Fork me on GitHub
#cljs-dev
<
2023-05-04
>
Adam Kalisz08:05:18

Together with @mfikes and @dnolen we recently improved the random-uuid implementation in ClojureScript making it considerably faster (https://clojure.atlassian.net/browse/CLJS-3369). However, it is not ideal, since it didn't fix the ultimate problem that it relies on Math/random in the form of rand-int instead of proper crypto functions. For that I thought about something like this:

(defn get-array
  []
  (js/Array.from (.getRandomValues js/crypto (js/Uint16Array. 2048))))

(defn get-uint16
  []
  (let [uint16 (when crypto-array
                 (.shift crypto-array))]
    (if-not uint16
      (do (def ^:dynamic crypto-array (get-array))
          (get-uint16))
      uint16)))

(defn crypt3-random-uuid
  "Improved UUIDv4 generation."
  []
  (letfn [(quad-hex []
            (let [unpadded-hex ^string (.toString (get-uint16) 16)]
              (case (count unpadded-hex)
                1 (str "000" unpadded-hex)
                2 (str "00" unpadded-hex)

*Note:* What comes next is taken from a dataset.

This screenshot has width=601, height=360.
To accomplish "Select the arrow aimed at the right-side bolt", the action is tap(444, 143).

                3 (str "0" unpadded-hex)
                unpadded-hex)))]
    (let [ver-tripple-hex ^string (.toString (bit-or 0x4000 (bit-and 0x0fff (get-uint16))) 16)
          res-tripple-hex ^string (.toString (bit-or 0x8000 (bit-and 0x3fff (get-uint16))) 16)]

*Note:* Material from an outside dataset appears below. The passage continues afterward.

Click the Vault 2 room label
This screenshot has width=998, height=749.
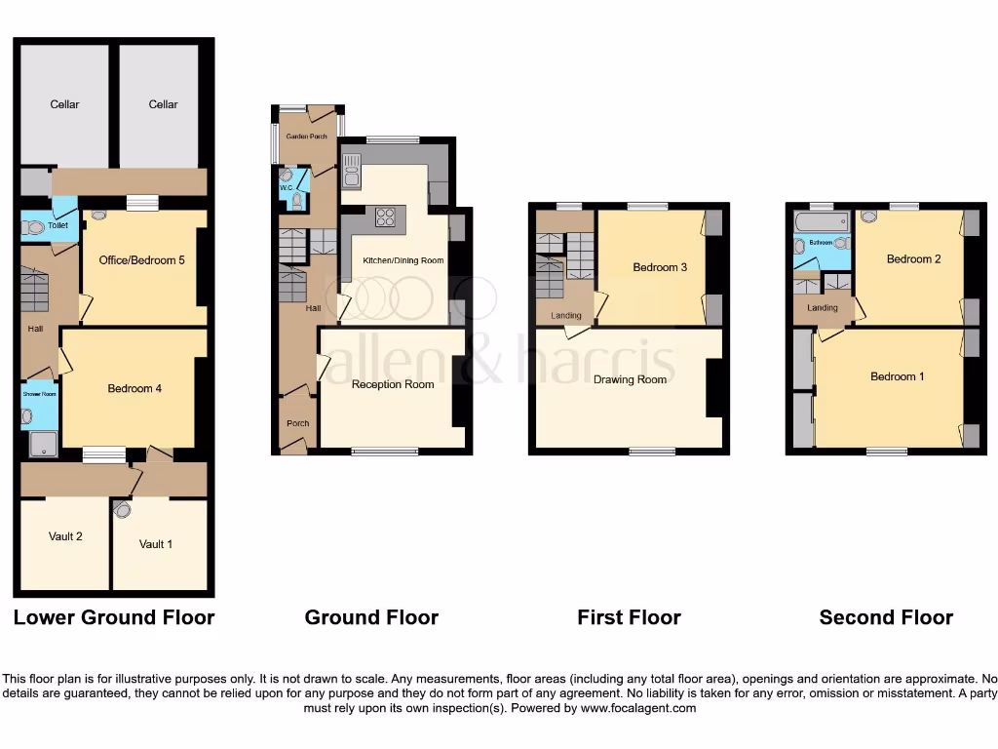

      (uuid (str (quad-hex) (quad-hex) "-" (quad-hex) "-"
                 ver-tripple-hex "-" res-tripple-hex "-"
                 (quad-hex) (quad-hex) (quad-hex))))))

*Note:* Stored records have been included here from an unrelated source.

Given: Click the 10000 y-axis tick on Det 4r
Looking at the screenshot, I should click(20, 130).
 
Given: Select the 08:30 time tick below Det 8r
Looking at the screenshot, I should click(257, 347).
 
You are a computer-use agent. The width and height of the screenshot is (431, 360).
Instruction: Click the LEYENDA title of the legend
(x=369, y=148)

It just shows getting a bigger chunk of random data and then basically taking smaller chunks from this small buffer is quite efficient. However, this is too concrete, hacky and very likely thread UNsafe in my view. I would much rather open a discussion in the Clojure and ClojureScript community about how we would like to treat getting cryptographically random data and whether everybody is fine with the current state of things. I envision basically a /dev/urandom but with configurable output to get e.g. a byte stream, or an endless well of characters possibly even constrained to some alphabet/ strings possibly from some alphabet/doubles possibly from some range/ longs possibly from some range or whatever the literals and possibly even platform specific types are. This would make it much simpler to implement random-uuid in ClojureScript properly, however it could probably make it much simpler to implement portable libraries for cryptographic key generation/ generating truly random data e.g. for testing. The idea is to focus on practical usability and good performance (it shouldn't be much slower than tapping directly into /dev/urandom). My naive JavaScript implementation was able to reach about 1/8th of the /dev/urandom bandwidth based on the measurement of how many UUIDv4s I am able to generate per second in Chrome. The biggest bottleneck seems to be the browser/ the browser API. What do you think?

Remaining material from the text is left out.